Rovers need to communicate with people on Earth. They need to receive commands from Earth and send the data they collect back to Earth. Special tools are needed to do this. All spacecraft have a special antenna which can send and receive information by using radio signals. Radio signals carrying commands to the spacecraft are sent out by powerful radio dishes on Earth. These radio dishes also receive the information sent to Earth by the spacecraft. Communication systems typically rely on the development of mathematical models that describe the underlying communication channel, which describe the relationship between the transmitted and the received signals.
With todays technology, we cannot stream videos from the deep space. It is because of the length between the robots and the earth. Signals travel in the speed of light 300,000km/s, it is not still enough.
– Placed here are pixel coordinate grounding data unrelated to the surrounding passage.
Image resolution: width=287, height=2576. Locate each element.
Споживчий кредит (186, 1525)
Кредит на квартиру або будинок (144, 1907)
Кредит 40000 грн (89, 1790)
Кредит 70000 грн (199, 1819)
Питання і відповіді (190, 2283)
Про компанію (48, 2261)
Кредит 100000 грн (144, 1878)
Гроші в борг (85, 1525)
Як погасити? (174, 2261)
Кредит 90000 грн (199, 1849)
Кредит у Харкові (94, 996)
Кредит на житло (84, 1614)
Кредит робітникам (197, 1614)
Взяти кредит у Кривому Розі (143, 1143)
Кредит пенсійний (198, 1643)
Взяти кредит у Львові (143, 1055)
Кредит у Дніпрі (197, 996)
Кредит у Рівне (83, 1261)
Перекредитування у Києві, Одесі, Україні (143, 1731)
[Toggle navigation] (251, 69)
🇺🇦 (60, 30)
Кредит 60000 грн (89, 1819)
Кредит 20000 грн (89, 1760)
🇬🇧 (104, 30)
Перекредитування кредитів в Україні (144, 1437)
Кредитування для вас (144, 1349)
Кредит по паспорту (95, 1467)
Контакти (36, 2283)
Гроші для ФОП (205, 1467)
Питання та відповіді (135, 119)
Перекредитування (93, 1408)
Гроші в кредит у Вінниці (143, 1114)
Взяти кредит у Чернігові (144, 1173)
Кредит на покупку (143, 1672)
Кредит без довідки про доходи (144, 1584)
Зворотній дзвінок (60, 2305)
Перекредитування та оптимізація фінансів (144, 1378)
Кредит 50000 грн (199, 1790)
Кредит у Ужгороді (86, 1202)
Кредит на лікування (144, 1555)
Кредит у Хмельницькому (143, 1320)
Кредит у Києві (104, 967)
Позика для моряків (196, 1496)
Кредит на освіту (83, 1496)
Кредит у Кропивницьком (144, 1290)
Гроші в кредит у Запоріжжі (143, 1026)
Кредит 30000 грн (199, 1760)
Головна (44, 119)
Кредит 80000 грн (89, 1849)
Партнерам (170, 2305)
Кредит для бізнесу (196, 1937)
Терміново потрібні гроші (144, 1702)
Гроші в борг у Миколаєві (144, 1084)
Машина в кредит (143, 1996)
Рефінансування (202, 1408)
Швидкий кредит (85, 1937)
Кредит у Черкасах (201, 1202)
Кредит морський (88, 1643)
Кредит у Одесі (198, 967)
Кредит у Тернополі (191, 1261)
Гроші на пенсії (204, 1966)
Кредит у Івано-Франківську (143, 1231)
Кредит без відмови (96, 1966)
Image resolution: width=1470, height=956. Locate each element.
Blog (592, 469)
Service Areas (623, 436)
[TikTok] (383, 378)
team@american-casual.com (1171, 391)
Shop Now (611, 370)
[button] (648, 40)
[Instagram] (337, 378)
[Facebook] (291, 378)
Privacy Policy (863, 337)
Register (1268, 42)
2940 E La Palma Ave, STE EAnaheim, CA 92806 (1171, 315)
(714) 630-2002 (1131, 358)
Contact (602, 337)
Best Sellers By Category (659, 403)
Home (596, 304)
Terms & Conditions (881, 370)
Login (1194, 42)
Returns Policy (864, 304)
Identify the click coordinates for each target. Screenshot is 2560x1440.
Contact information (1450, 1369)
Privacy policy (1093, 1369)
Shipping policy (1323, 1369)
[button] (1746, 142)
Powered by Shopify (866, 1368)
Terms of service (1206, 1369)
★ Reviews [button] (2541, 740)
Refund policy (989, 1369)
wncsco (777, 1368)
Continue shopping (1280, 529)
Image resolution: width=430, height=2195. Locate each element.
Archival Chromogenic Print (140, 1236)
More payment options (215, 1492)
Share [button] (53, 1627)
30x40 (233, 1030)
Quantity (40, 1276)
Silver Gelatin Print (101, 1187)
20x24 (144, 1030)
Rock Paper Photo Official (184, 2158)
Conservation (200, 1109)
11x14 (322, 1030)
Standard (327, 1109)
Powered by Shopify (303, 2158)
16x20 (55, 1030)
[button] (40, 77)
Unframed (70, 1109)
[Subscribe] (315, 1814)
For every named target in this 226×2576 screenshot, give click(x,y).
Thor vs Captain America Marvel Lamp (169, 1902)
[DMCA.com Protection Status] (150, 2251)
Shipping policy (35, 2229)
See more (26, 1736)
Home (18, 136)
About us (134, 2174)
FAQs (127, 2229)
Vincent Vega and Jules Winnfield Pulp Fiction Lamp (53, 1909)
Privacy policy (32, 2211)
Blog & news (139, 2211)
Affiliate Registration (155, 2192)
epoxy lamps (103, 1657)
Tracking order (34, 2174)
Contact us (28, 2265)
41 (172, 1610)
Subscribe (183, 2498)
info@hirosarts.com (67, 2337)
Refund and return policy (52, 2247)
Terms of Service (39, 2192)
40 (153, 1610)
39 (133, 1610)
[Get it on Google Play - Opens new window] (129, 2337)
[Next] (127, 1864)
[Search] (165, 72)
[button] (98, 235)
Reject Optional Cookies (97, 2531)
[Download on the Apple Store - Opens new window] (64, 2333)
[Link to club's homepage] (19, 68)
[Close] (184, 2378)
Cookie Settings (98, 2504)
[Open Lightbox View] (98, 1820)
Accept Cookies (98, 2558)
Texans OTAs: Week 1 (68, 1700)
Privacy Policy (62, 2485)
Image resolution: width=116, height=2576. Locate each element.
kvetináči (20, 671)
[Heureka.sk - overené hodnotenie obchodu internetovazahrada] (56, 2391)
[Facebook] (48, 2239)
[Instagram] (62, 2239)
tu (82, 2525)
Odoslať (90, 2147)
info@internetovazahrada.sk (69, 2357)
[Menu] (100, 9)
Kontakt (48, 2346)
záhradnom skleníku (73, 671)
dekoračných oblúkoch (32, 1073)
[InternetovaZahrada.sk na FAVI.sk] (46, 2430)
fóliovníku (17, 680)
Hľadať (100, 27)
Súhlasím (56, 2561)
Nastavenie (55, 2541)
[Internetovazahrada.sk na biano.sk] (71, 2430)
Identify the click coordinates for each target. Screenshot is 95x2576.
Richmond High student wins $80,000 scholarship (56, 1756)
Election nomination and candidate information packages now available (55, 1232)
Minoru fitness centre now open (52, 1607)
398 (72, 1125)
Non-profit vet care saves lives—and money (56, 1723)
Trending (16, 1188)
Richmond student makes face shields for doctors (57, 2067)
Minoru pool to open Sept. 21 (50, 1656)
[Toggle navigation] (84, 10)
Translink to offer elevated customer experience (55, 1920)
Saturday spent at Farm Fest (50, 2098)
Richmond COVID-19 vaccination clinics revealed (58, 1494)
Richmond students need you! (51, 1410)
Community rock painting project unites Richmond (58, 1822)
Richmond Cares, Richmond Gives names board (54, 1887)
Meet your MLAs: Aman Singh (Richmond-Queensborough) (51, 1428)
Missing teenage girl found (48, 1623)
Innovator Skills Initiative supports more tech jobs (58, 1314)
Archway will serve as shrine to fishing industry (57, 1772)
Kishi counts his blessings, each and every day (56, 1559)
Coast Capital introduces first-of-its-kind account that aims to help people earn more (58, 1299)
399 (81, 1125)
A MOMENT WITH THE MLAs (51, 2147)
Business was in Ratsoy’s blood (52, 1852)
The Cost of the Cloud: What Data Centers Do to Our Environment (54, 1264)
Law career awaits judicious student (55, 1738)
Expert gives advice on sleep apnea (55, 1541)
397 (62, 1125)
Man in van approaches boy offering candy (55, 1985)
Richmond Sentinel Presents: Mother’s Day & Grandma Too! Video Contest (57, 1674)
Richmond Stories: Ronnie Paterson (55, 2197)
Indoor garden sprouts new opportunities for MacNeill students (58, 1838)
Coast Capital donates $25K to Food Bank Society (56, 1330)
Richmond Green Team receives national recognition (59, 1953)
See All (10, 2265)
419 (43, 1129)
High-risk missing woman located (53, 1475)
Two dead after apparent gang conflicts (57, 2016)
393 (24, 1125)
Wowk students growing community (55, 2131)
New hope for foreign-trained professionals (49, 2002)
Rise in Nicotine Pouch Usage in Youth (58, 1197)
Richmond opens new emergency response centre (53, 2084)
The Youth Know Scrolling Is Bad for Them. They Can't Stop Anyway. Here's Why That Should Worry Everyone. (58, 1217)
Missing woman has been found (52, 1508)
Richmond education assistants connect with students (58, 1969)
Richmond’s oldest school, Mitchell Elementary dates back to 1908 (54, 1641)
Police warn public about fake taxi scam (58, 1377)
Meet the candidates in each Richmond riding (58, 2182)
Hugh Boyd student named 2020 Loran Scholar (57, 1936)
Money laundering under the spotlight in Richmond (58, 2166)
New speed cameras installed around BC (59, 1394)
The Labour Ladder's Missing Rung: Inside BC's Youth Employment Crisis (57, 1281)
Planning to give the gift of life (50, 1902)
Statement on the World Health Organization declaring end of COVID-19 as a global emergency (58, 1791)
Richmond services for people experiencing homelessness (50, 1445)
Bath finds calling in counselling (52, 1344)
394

Deep space is not reviled yet.
Sample Acquisition, Analysis
Researches are being undertaken to decrease wastage of time while acquiring and analyzing data. Rovers are able to take samples from the celestial body and analyze the data that they got from the samples. This technique has been in use since the first rover. Scientists are looking for minerals and other information in space exploration.
The rover must have the ability to identify promising sites which contain scientifically interesting surface samples. It then must have the ability to acquire the desired samples. This will require imaging and ranging instrumentation to provide multi-spectral data for precise sample location and a robotic system to acquire the samples. This rovers can be controlled from earth or can make their own decision. As a piece information, the Apollo mission returned with samples from the lunar surface or moon. High-speed broadband multispectral data acquisition and analysis is needed in this case to make the analysis more efficient. The rovers must be able to dig inside the surface without any fault to the system or hardware. Some Algorithms are in use for this purposes.